AMISTOSO

Demasiado toro en O Couto

Una voluntariosa UD Ourense encaja en el partido de presentación ante sus aficionados un severo correctivo de un filial del Celta muy superior

Arce trata de superar al defensor del Celta B Pastrana.
Arce trata de superar al defensor del Celta B Pastrana.
Demasiado toro en O Couto

A ritmo de rock recibió la UD Ourense la pretemporada, al ritmo de la música de Queen y Bon Jovi. Adrenalina a tope para cargar las pilas. Adrenalina para comerse al que se te ponga por delante. La adrenalina con la que no salió el grupo de Currás, obligado a ir por debajo en el marcador desde el minuto 3. En un pis pas hicieron la jugada los vigueses, Molina que conduce, Apen que la pone en el área e Iban que empuja.

La presentación de la UD Ourense ante sus aficionados se saldó con un 0-4 tan rotundo como sonoro. Dio la sensación que el segundo equipo del Celta, consolidado entre los mejores de la Segunda B, era demasiado toro para un recién ascendido a Tercera que además ha comenzado más tarde. Mientras duraron las fuerzas, mientras los ourensanos robaron en campo celeste y se desplegaron con rapidez, algún que otro uy se escuchó en la grada. Y brotaron los aplausos. Cuando se acabaron, cuando los vigueses se asentaron y dijeron hasta aquí, lo de la UD Ourense fue perseguir sombras. Y cuando cazaba un balón lo hacía tan lejos de la puerta rival que casi era mejor no robarlo.

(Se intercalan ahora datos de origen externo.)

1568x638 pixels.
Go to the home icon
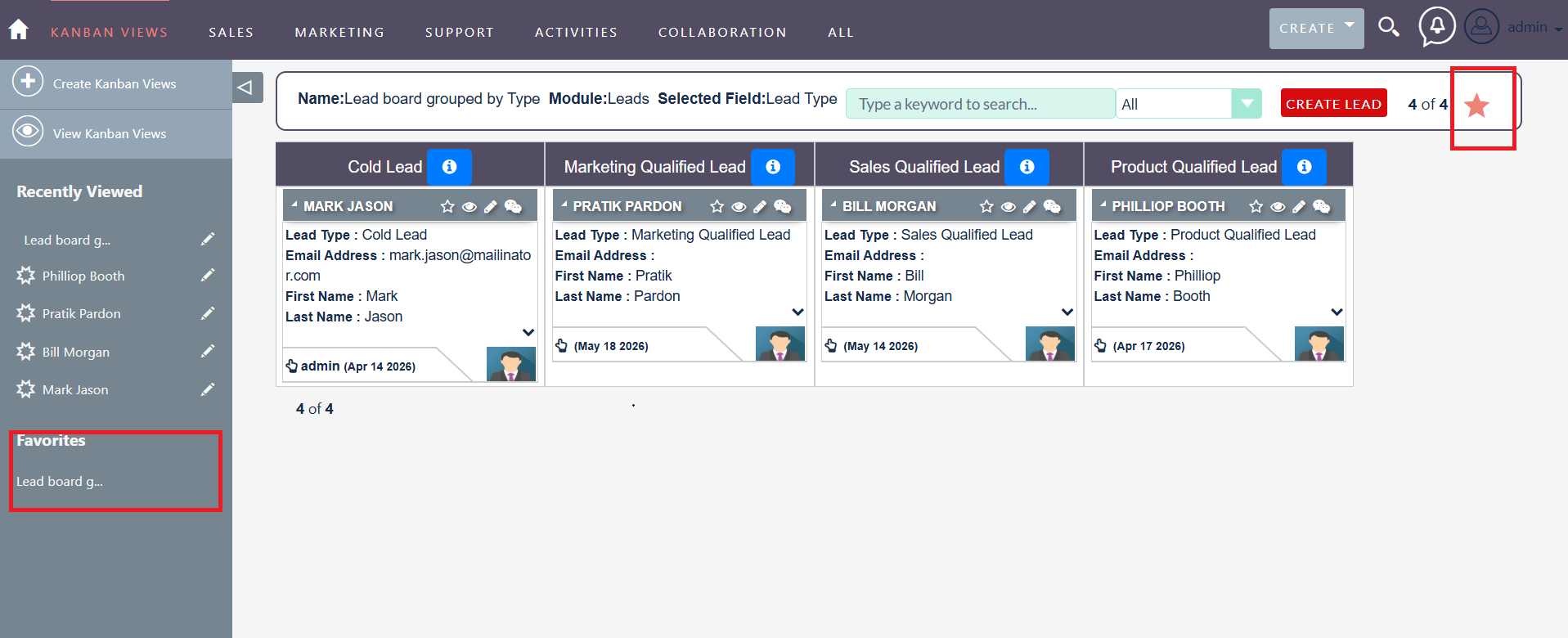point(18,30)
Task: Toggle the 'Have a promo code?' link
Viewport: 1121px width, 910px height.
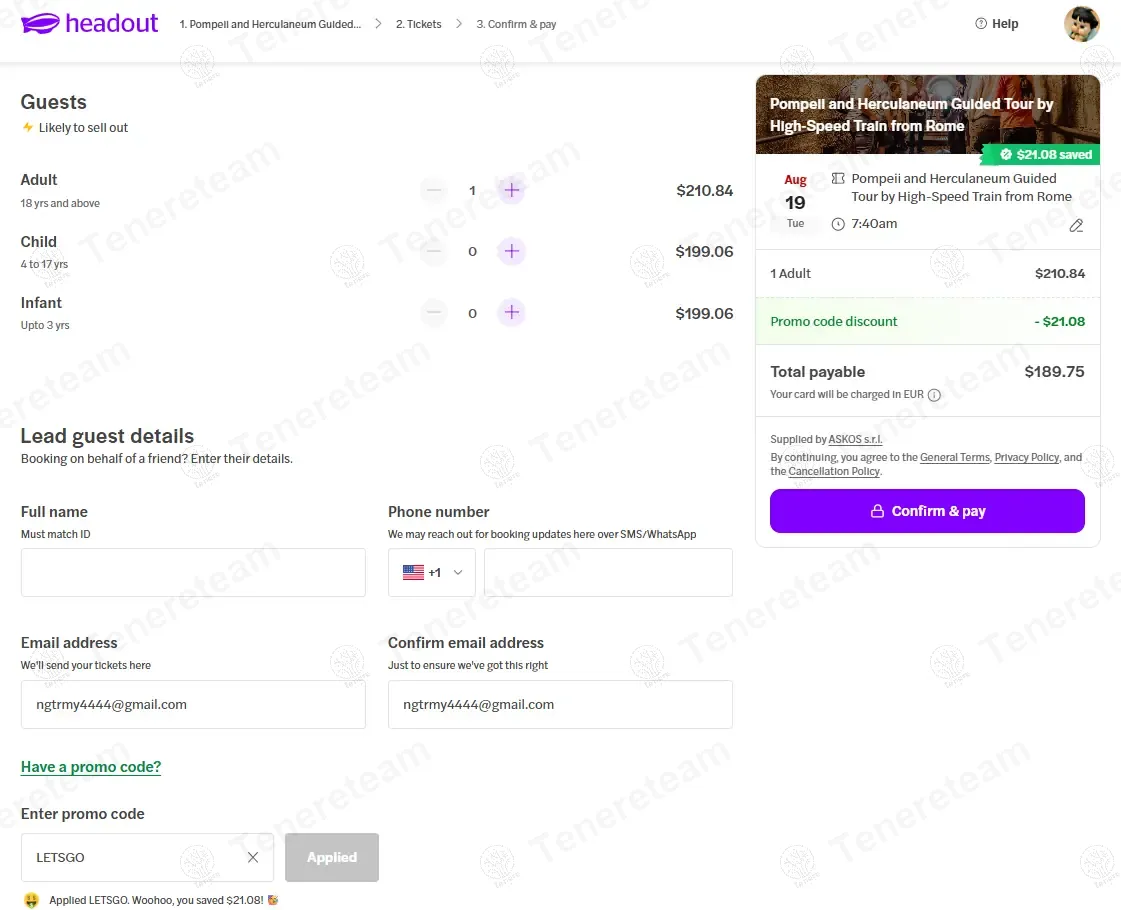Action: pos(91,767)
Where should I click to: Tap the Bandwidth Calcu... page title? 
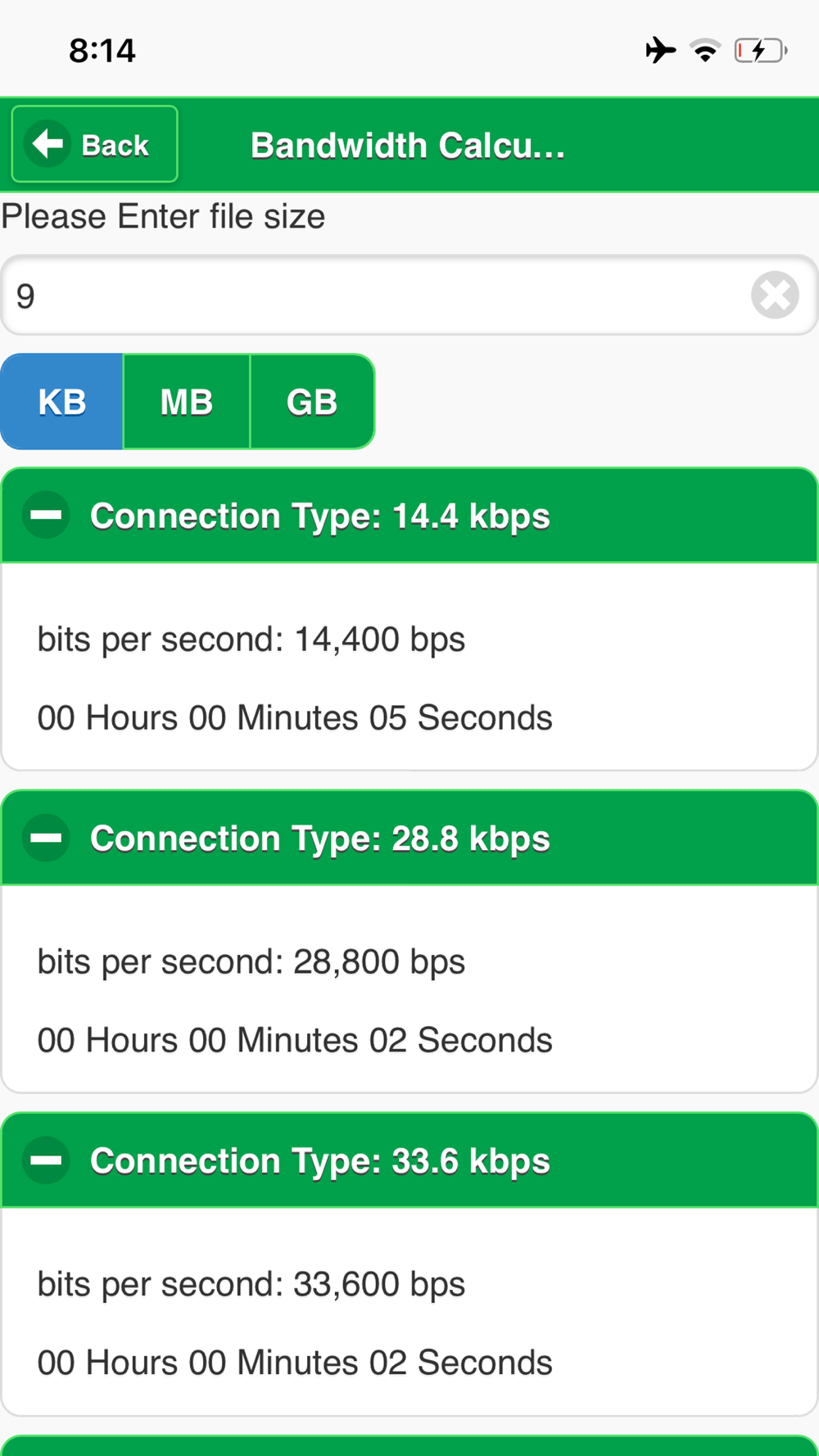coord(408,146)
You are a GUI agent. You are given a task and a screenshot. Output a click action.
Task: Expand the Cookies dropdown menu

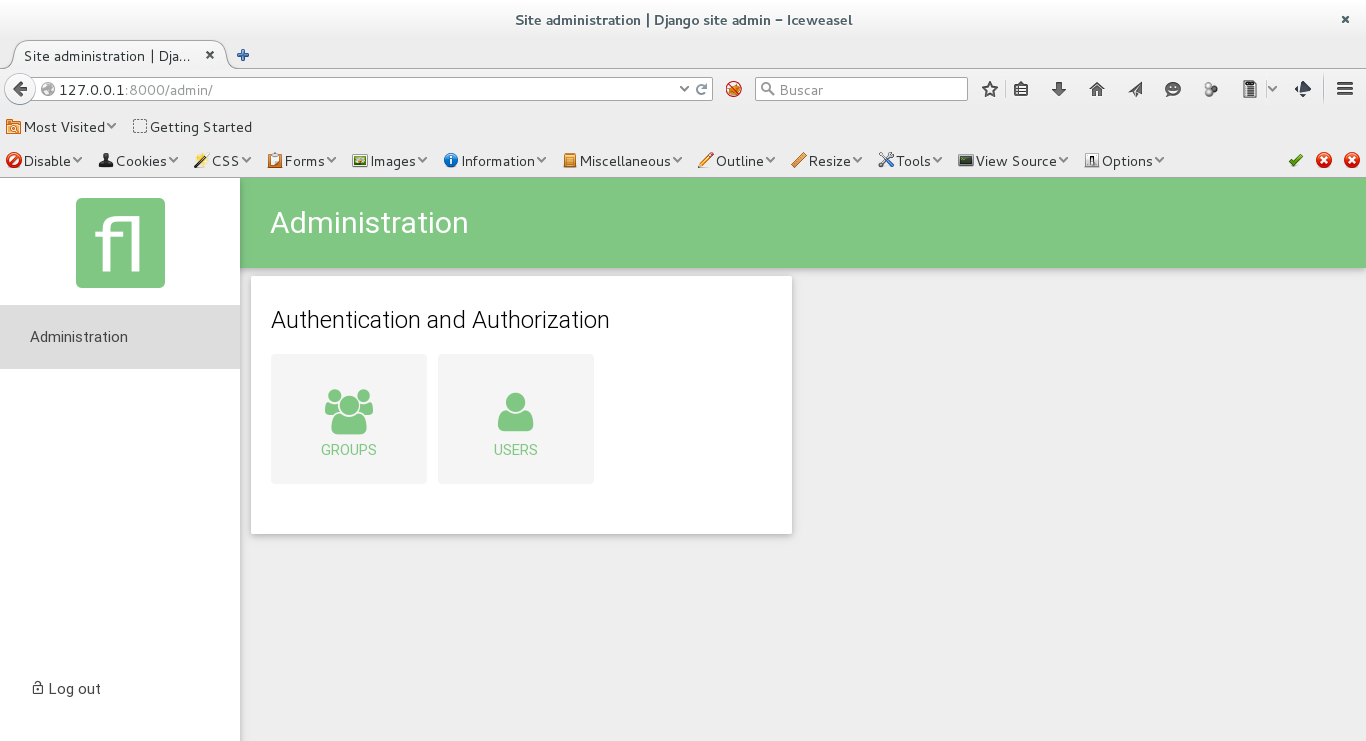pyautogui.click(x=138, y=161)
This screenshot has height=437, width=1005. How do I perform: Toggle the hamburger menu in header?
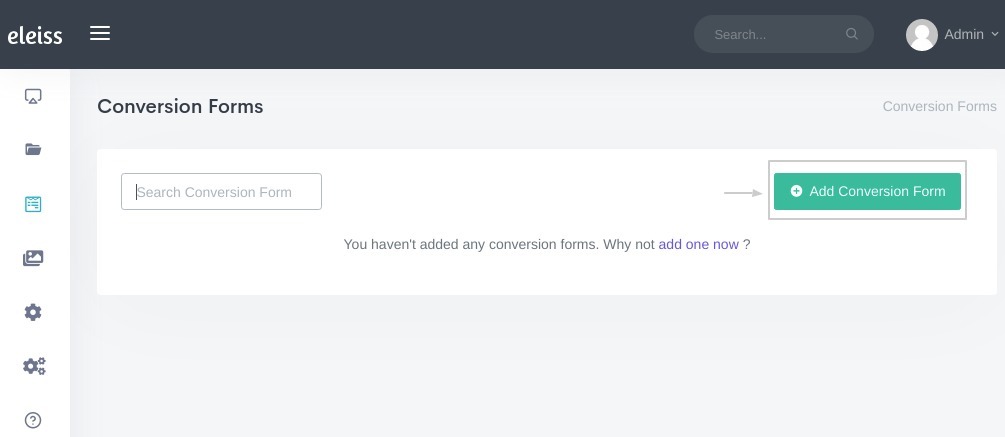click(x=100, y=33)
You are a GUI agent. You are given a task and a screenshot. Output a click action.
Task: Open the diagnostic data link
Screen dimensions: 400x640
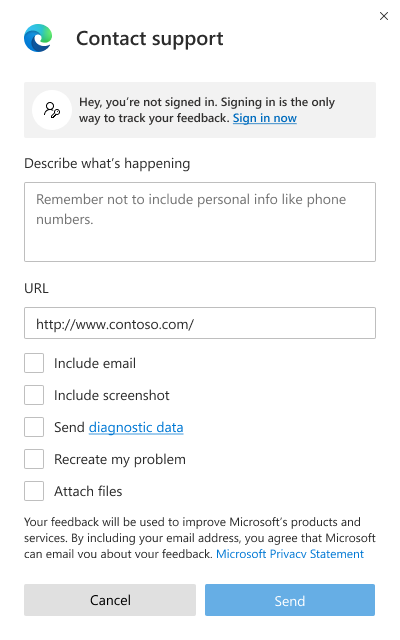(136, 427)
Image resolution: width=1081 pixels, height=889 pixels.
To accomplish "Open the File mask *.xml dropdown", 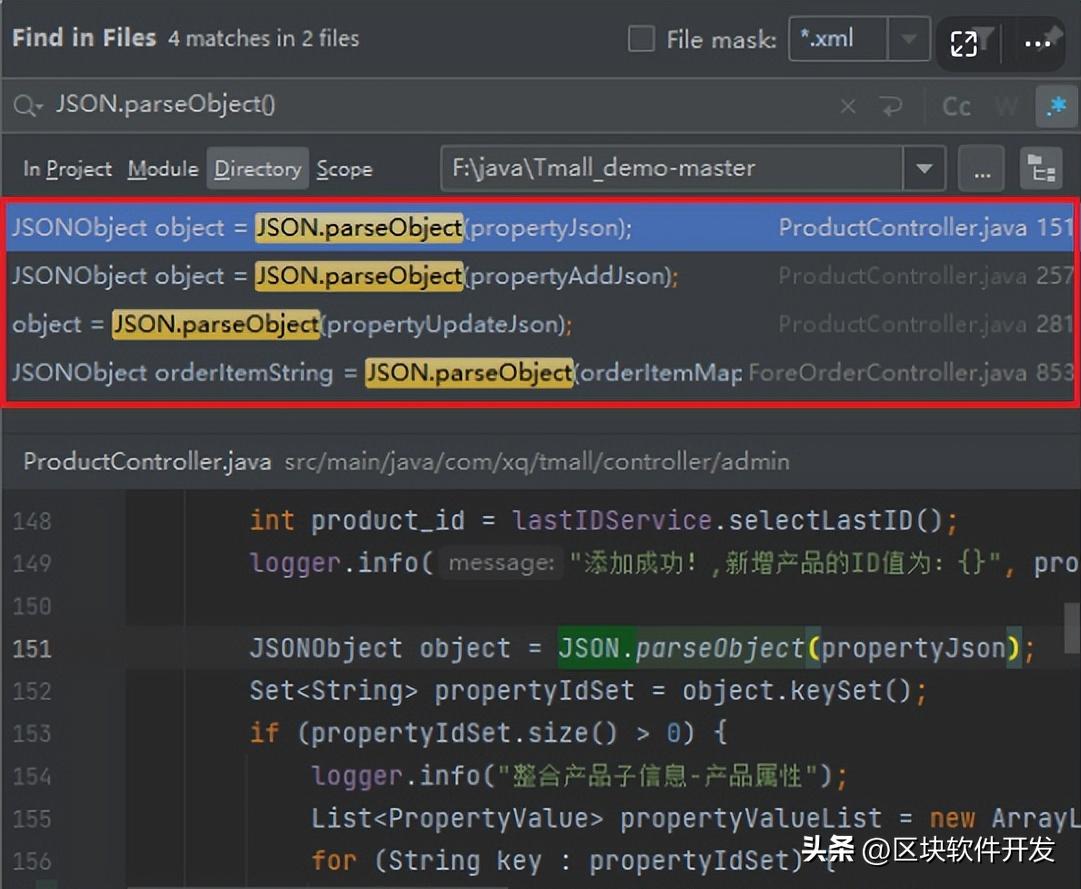I will pos(908,40).
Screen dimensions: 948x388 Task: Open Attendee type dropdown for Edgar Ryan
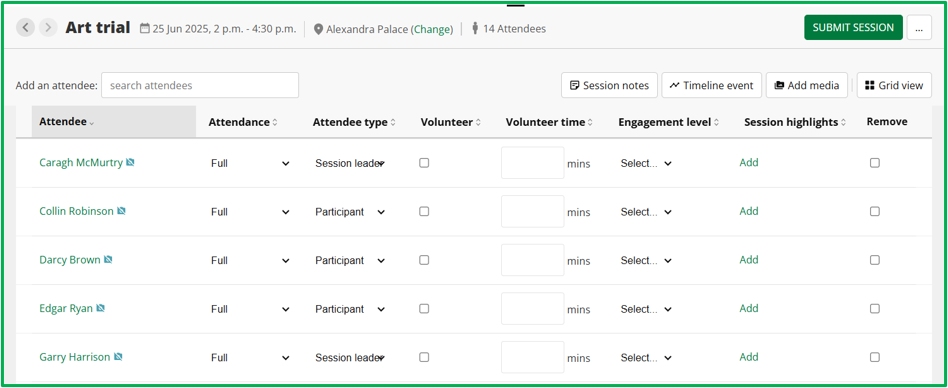click(x=350, y=309)
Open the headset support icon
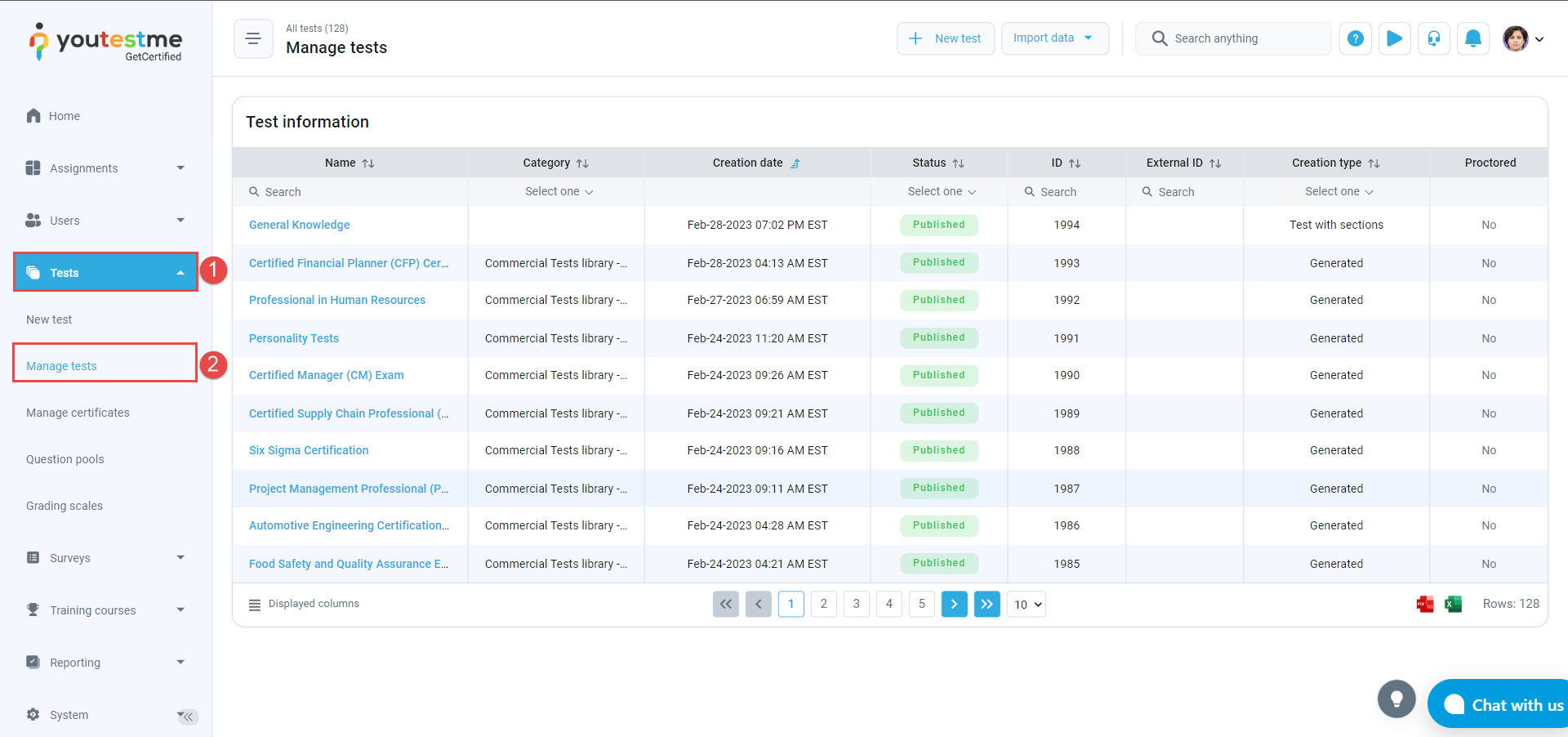1568x737 pixels. [1433, 38]
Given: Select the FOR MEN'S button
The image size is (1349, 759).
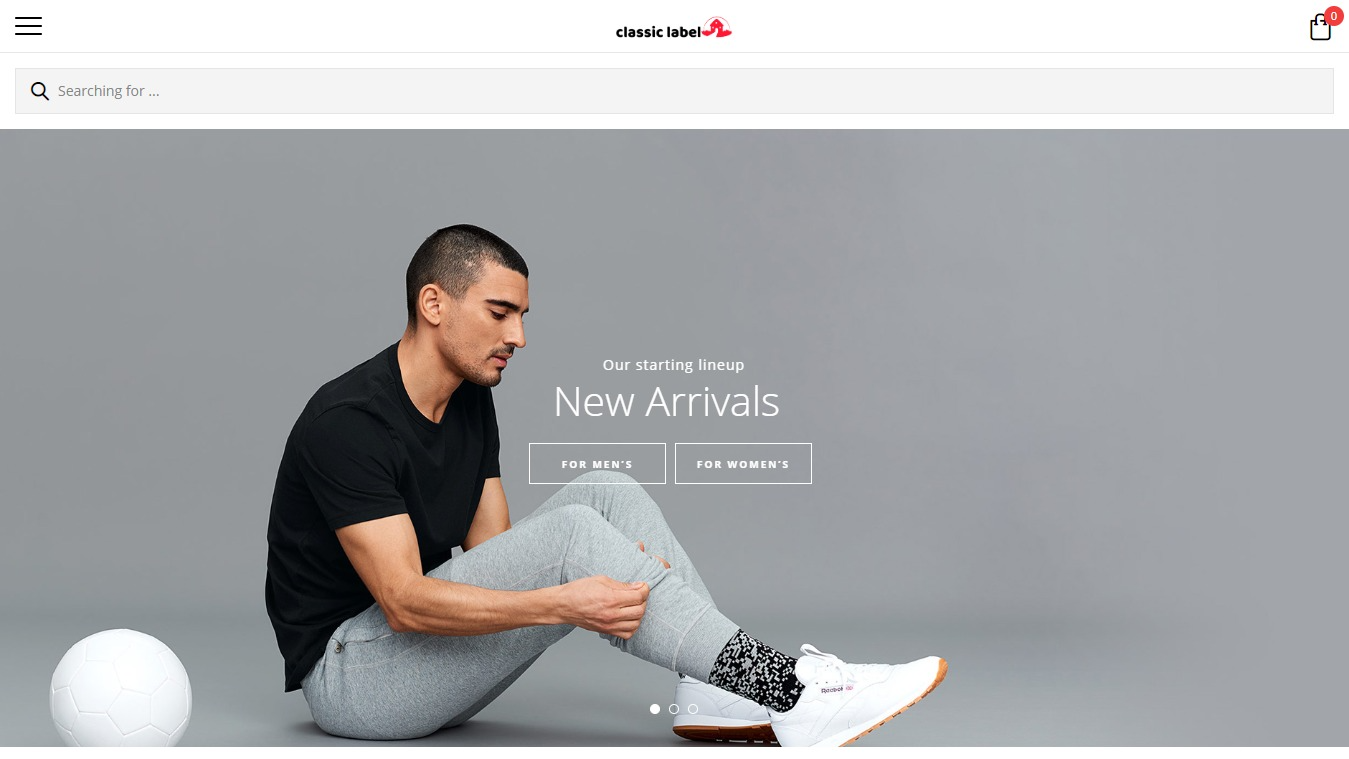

En esos minutos de alegría tuvo tiempo Rubén Arce de sentar al lateral y poner un buen balón al que no llegó la cabeza de Adrián. También de buscar la escuadra con una rosca imposible. Incluso se animó Alfredo con un zapatazo desde la frontal. Por el camino había hecho el segundo el Celta, con la misma sencillez que el primero. Esta vez fue Solís el que cabeceó el centro suavecito de Vega.

Aún en la primera mitad comenzó el carrusel de cambios, del que se libró Pastrana, el número 6 celeste, lateral izquierdo en la primera mitad, interior derecho en la segunda. Madera de buen futbolista, como la de Apen o Iban. Como la de todos.

La grada tiene ganas. Cuando eres tan inferior aplaudes hasta un despeje. Jaleas un saque de esquina como si fuese medio gol. La UD Ourense no le perdió la cara al partido, siempre buscó la verticalidad, sólo que rara vez tuvo la pelota. Presionar muy arriba tenía poco sentido, hacerlo muy atrás era infructuoso. Es aquello de taparte la cabeza o los pies con una manta pequeña.

La segunda parte se hizo pesadota. Mucho. Los unos tocaban y tocaban, los otros corrían y corrían. Mediada, Pastrana enganchó una pelota en la frontal, centró su posición y la colocó por arriba a la derecha de Pato. Rozándose el final, Alex Serrano clavó una falta directa. El 0-4 final.

La segunda cita de la pretemporada llevará a los rojillos hasta la localidad pontevedresa de A Estrada, el sábado. Ésa será seguro otra historia.